As the light of day was fading and all the hashers had been fed the GM called the second circle. The Hares were the first to bless the ice with their pale white asses as they had yet to prepare the down-downs. Their torture didn’t last long because they had a job to do. Hash Crashers consisted of the usual suspects with the addition of Crack Of, who apparently fell off a cliff, and Tractor Man who’s hash crash story sounded dubious at best. Hash Trash was dispensed with next during which time the Scribe gained a new pen, a pair of gloves was binned, Ging Gang Goolies collected his glasses, and Something Kinder belatedly claimed her fanny pack and was sent to the bucket for the delay. The Hares were then given the opportunity to hear comments from the circle which were generally positive however it was noted that the trail was not entirely Irish and thanks was given that they only hare once a year! The Raffle was rather riotous with a Virgin winner fawning over the GM then falling into the lighting rig.

After much chatter and laughter, and another round of whisky, the circle was handed over to Emperor AirHead whereupon he called the hares back to the ice once again. His ritualized abuse of the questionably Irish bunch was momentarily interrupted by the arrival of three stragglers who had been lost on trail. It was well after dark and how they made it back is anyone's guess! Next the business of new hash names was handled with the sister of Cocktail being christened as Cocktail Jr. and the son of Mountain Flower shall be known as Manchester City. The background of Bernard from France (Aviation Mechanic) and Carl from Germany (KY Jelly aficionado) was then probed for information useful in next week’s naming ceremony.

At this point the GM retook the circle to consecrate the holy matrimony of Just One More Drink & Cement Head who had not asked for permission before eloping last week. This transgression was forgiven and the couple was anointed with holy water of the Nestle variety. The circle was graced with a full moon as Cement Head shuffled from the ice with his shorts around his ankles.
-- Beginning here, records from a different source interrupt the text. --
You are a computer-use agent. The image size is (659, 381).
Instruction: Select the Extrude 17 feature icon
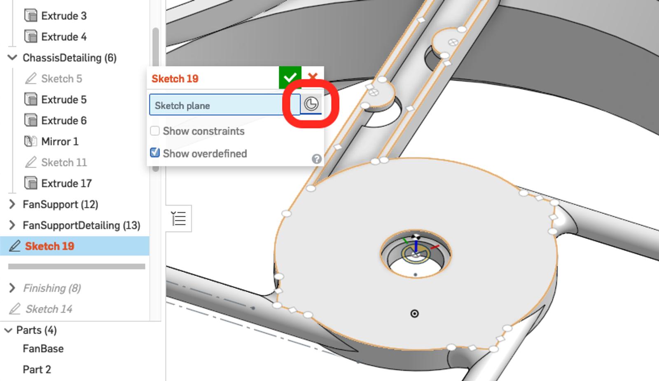31,183
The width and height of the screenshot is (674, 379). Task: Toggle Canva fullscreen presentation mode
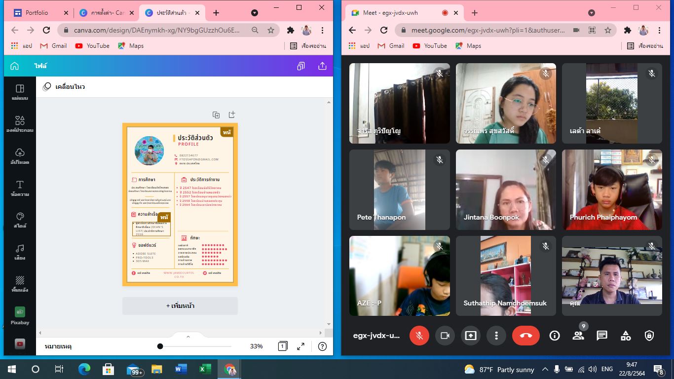click(x=300, y=346)
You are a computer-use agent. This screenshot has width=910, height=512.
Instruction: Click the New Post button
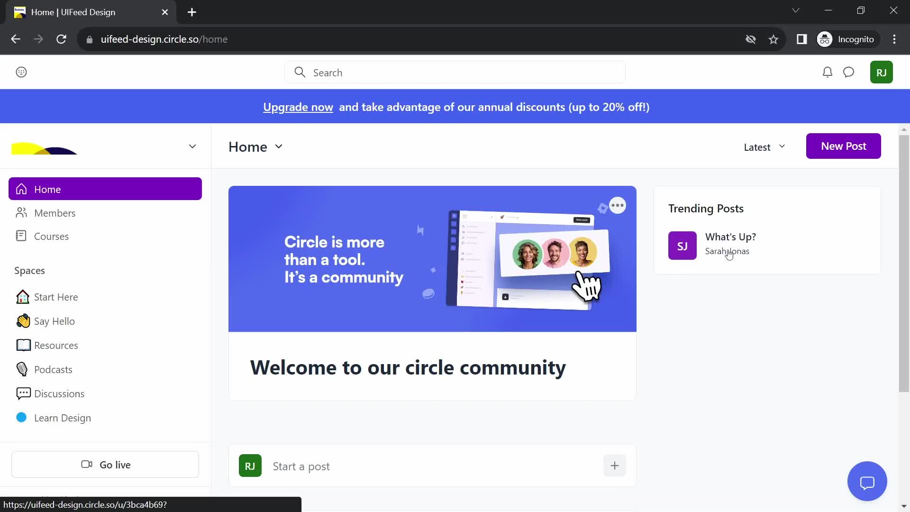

The great and terrible Scar w/2Ts then took the circle with his signature Scandinavian flamboyance. Fun and punishment was meted out in equal measure to those so deserving. Clothing violations included Crack Of for no hash shirt and Panzer for wearing a Swamp shirt. Chatter in the circle did not go unnoticed with the Hares being warned and the Scribe being told to use his pen not his mouth. The Hash Odd Couple, Brotherly Love and Stupid Kraut Cunt, were invited to the ice to discuss their recent union as partners in rent. And of course the Hares were again subjected to turns in the bucket as the lost walkers (or is it wankers) stood by looking a bit worse for wear. Meanwhile somewhere out in the night there were still two more stragglers making a desperate bid to find their way back to the A-site.
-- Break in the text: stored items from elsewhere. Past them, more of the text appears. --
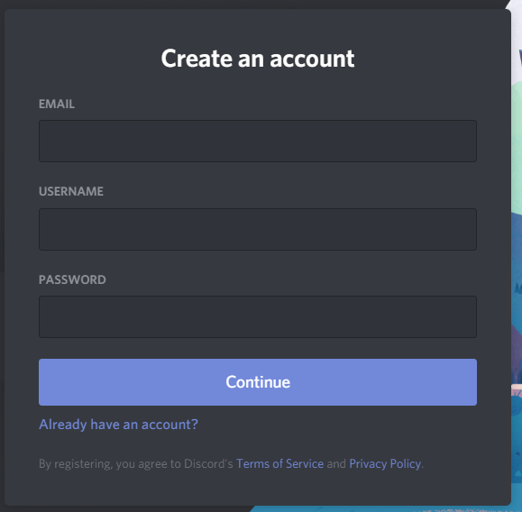Click the word 'Discord's' in the disclaimer
The height and width of the screenshot is (512, 522).
click(x=208, y=463)
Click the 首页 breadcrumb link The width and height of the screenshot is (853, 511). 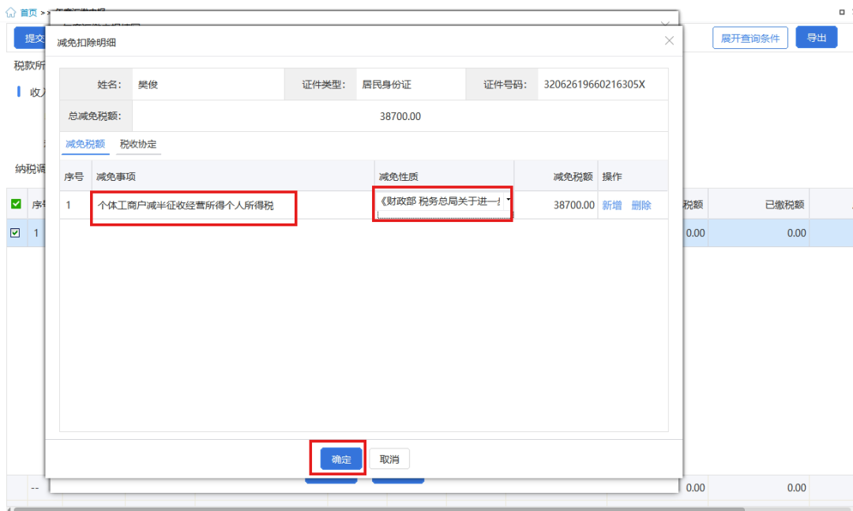28,13
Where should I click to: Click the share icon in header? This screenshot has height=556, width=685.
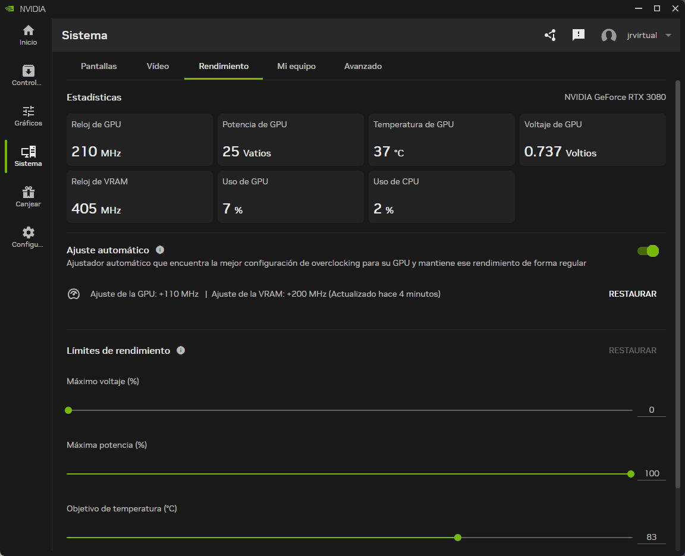pyautogui.click(x=550, y=35)
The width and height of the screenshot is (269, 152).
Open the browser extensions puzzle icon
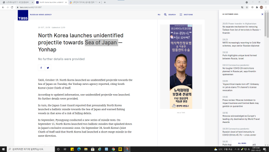tap(257, 7)
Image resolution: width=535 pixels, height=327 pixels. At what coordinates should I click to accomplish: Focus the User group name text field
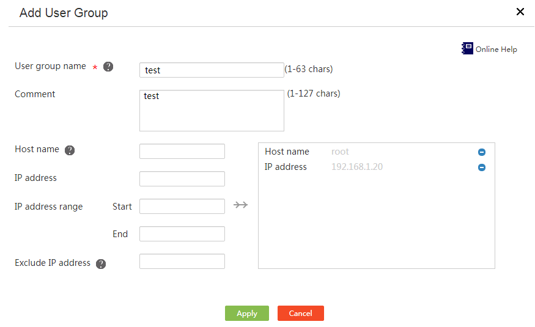point(212,70)
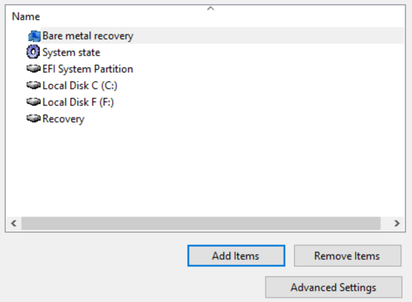Sort the list by the Name column header
Viewport: 412px width, 302px height.
[x=26, y=17]
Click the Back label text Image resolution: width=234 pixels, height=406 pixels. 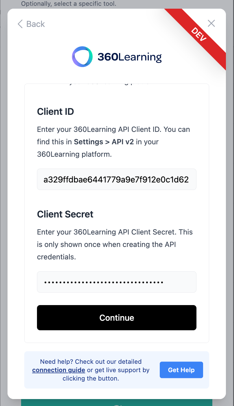click(36, 24)
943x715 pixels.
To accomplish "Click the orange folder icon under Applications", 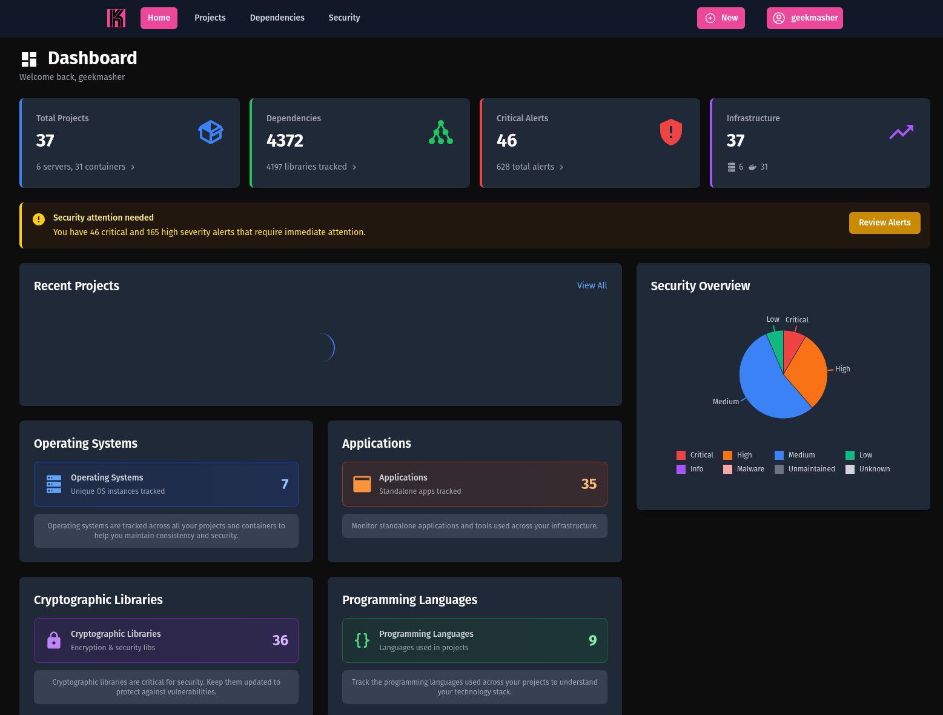I will tap(362, 484).
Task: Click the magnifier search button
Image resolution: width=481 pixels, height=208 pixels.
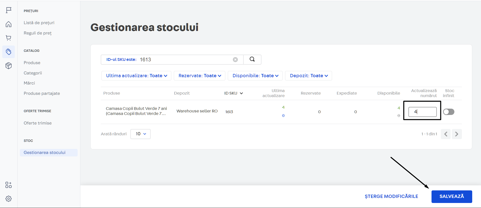Action: 252,59
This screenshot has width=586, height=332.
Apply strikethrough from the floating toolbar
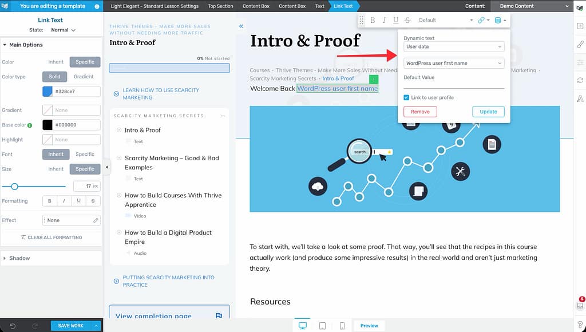point(407,21)
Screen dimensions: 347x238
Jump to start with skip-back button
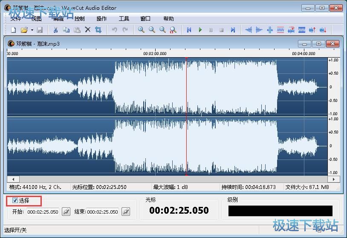189,30
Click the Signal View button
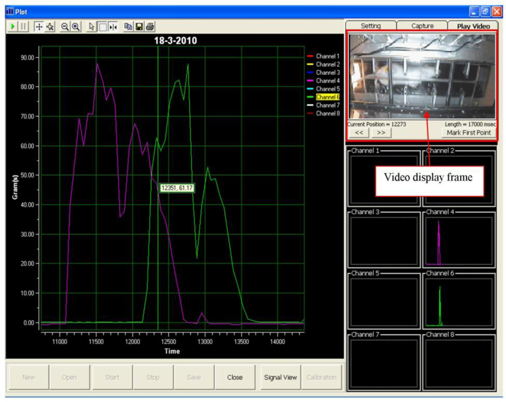The height and width of the screenshot is (402, 506). [280, 377]
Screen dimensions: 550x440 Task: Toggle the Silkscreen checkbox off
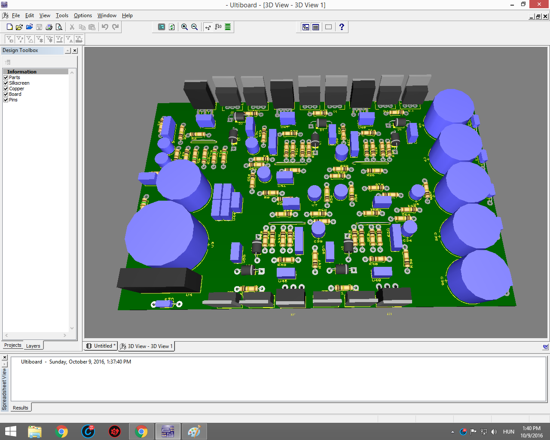pos(6,83)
The GM stepped in for a quick interlude to announce that Herring Choker will continue his reign as Wanker of the Week on account of Shy Tiger being missing with little to no explanation.

No More Cum then stepped forth to bring the Clockwork Orange vibe to the circle. And just as he did the last of the lost return to the A-Site. Diesel Dick and his Virgin were put on the ice. She confessed to being an enthusiastic drunk and virgin and was therefore named Happy Virgin. The travels of Anal Cheese and Stupid Kraut Cunt were then discussed with much questioning of their mode of transport and choice of travel coordinator.

As the hour was getting late,and the scribe was running out of paper, the GM took back the circle announcing the upcoming birthday of Arse Van Hole who extended an invite to Monta Burger on Friday at 5pm for a celebration. Pole Fucker and Paprika Smiley were recognized for 10 hared runs. At this point the Hares were called on to sing us a song . . . and those bastards sure did sing. This was quickly followed by the closure of the eskies and then straight into the Hash Hymn being led by none other than Ben 10.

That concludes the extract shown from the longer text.